━━ Dataset rows

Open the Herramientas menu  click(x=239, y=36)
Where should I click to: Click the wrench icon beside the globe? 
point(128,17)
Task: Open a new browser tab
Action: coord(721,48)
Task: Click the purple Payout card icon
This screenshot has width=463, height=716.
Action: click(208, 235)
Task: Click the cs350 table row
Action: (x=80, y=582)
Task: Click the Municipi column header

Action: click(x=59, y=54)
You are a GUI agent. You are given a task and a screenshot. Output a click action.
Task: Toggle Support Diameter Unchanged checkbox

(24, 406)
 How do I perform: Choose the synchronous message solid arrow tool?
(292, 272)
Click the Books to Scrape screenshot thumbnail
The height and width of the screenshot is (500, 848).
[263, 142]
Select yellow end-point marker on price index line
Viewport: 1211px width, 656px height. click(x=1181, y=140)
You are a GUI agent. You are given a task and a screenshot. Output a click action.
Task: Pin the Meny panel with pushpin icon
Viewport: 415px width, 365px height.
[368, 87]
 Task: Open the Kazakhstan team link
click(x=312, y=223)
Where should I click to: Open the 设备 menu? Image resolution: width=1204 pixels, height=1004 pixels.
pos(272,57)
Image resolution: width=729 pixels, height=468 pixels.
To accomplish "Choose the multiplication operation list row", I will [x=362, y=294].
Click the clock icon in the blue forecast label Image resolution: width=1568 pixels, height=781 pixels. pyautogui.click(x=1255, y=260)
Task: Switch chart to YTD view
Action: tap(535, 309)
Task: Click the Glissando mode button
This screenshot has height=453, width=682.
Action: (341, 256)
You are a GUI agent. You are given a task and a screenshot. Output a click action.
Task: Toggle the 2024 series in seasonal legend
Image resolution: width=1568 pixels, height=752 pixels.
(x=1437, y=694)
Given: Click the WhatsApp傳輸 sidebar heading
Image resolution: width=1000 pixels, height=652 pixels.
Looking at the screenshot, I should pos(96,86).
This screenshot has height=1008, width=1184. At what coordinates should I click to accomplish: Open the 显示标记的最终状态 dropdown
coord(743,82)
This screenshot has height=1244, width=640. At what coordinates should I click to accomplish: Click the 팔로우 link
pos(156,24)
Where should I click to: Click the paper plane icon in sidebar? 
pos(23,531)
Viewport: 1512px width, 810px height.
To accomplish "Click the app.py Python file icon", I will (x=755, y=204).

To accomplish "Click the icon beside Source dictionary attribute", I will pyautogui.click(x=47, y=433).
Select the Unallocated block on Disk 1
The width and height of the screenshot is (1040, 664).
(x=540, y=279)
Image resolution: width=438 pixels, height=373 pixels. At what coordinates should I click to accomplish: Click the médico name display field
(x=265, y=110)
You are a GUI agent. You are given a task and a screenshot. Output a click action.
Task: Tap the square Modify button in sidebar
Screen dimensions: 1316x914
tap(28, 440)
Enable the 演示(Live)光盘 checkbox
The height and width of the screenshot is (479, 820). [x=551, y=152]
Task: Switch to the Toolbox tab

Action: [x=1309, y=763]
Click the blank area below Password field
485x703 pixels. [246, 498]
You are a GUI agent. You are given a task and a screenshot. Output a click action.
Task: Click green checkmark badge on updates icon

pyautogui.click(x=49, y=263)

━━━━

Stated task: Swap "Glissando" for "Staccato" in the items from the line with "Task: Open the Kazakhstan team link" to the line with "Action: (341, 256)", and write out only those lines again with nothing else changed.

Response to this exercise:
 Task: Open the Kazakhstan team link
click(x=312, y=223)
Where should I click to: Open the 设备 menu? Image resolution: width=1204 pixels, height=1004 pixels.
pos(272,57)
Image resolution: width=729 pixels, height=468 pixels.
To accomplish "Choose the multiplication operation list row", I will [x=362, y=294].
Click the clock icon in the blue forecast label Image resolution: width=1568 pixels, height=781 pixels. pyautogui.click(x=1255, y=260)
Task: Switch chart to YTD view
Action: tap(535, 309)
Task: Click the Staccato mode button
This screenshot has height=453, width=682.
Action: (341, 256)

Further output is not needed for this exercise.